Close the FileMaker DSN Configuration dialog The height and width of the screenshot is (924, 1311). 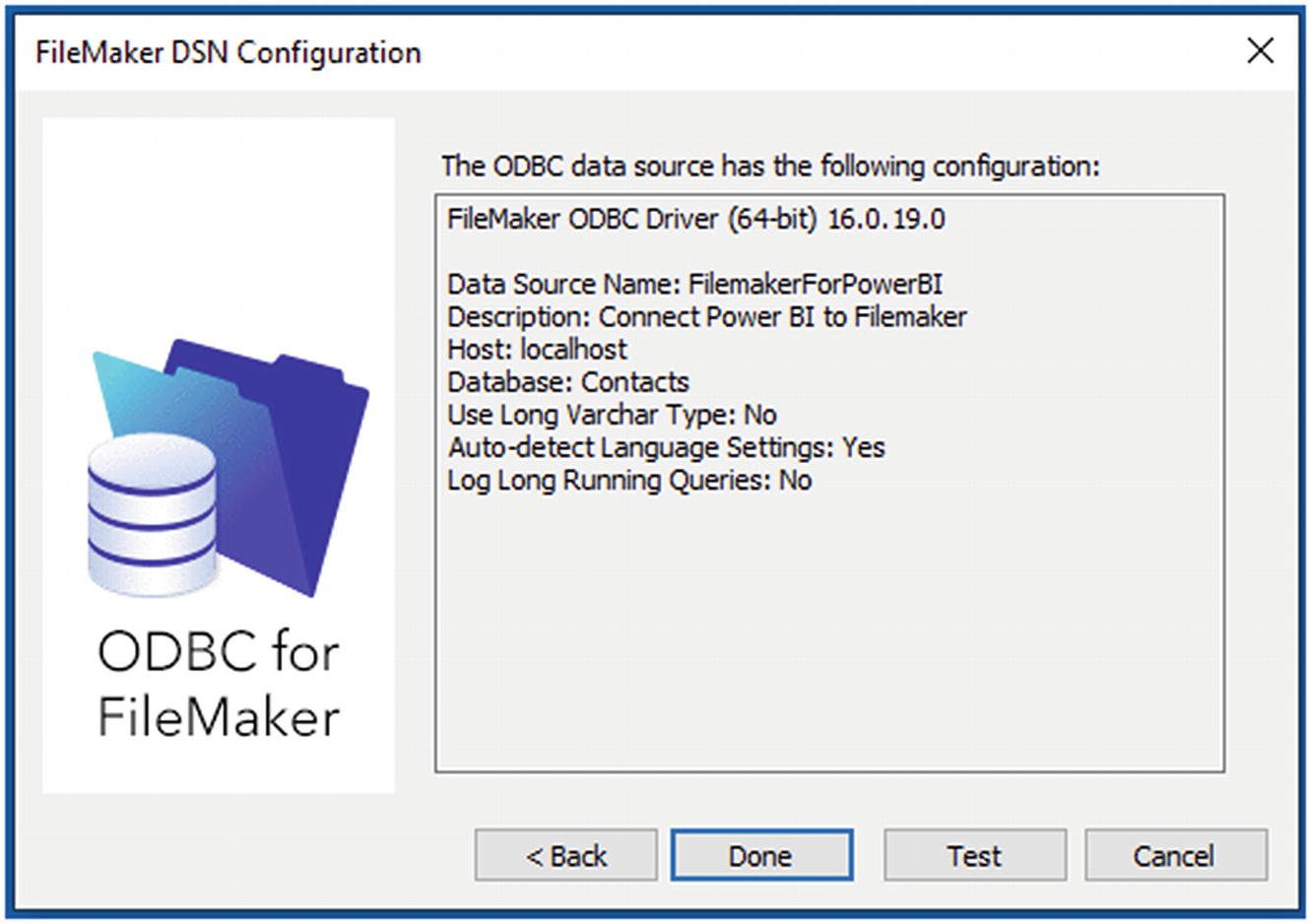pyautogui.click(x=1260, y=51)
---
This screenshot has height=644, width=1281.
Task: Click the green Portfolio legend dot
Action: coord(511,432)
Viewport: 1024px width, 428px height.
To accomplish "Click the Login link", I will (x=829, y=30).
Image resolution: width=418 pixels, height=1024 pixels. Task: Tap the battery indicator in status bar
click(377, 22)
...
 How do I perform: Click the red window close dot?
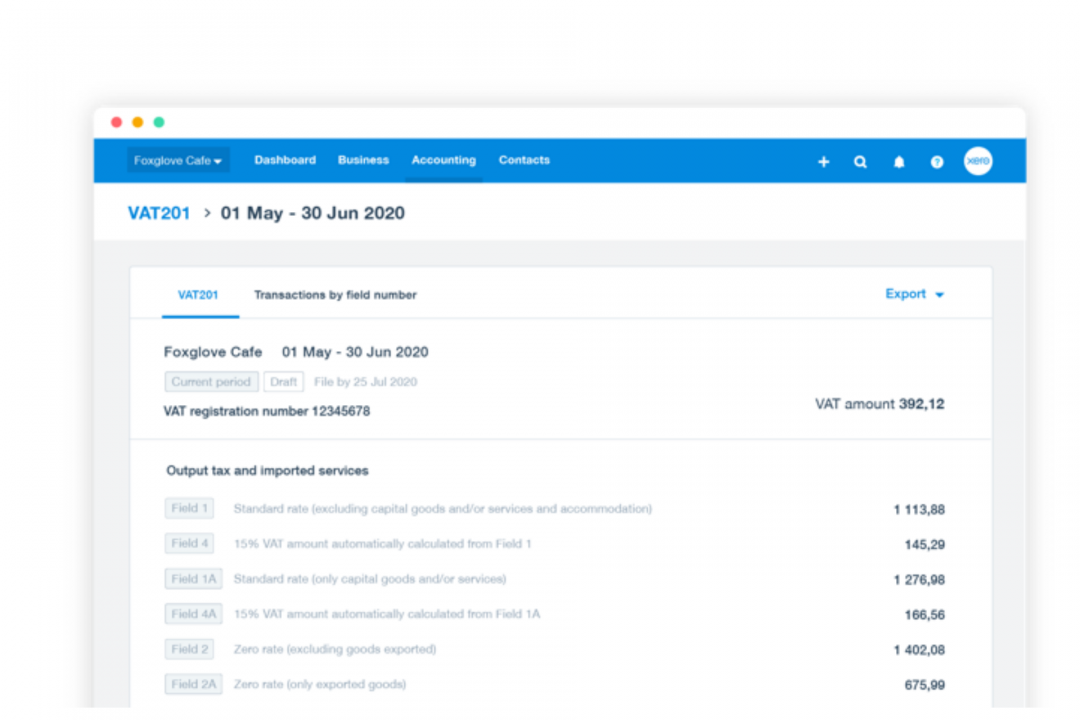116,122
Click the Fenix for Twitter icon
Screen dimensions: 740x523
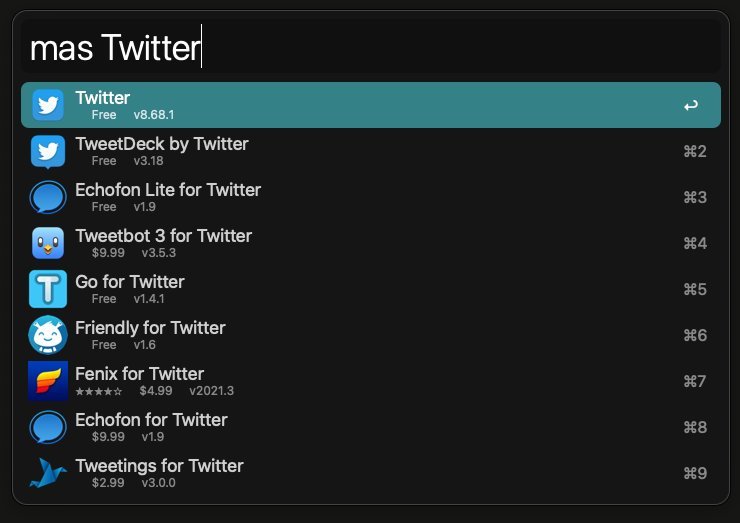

* TASK INSTRUCTIONS *
Within the listing above, extract exactly the lines from the line with "Click the Fenix for Twitter icon" to the line with "Screen dimensions: 740x523", the two named lines included, and no others.

* TASK RESULT *
Click the Fenix for Twitter icon
Screen dimensions: 740x523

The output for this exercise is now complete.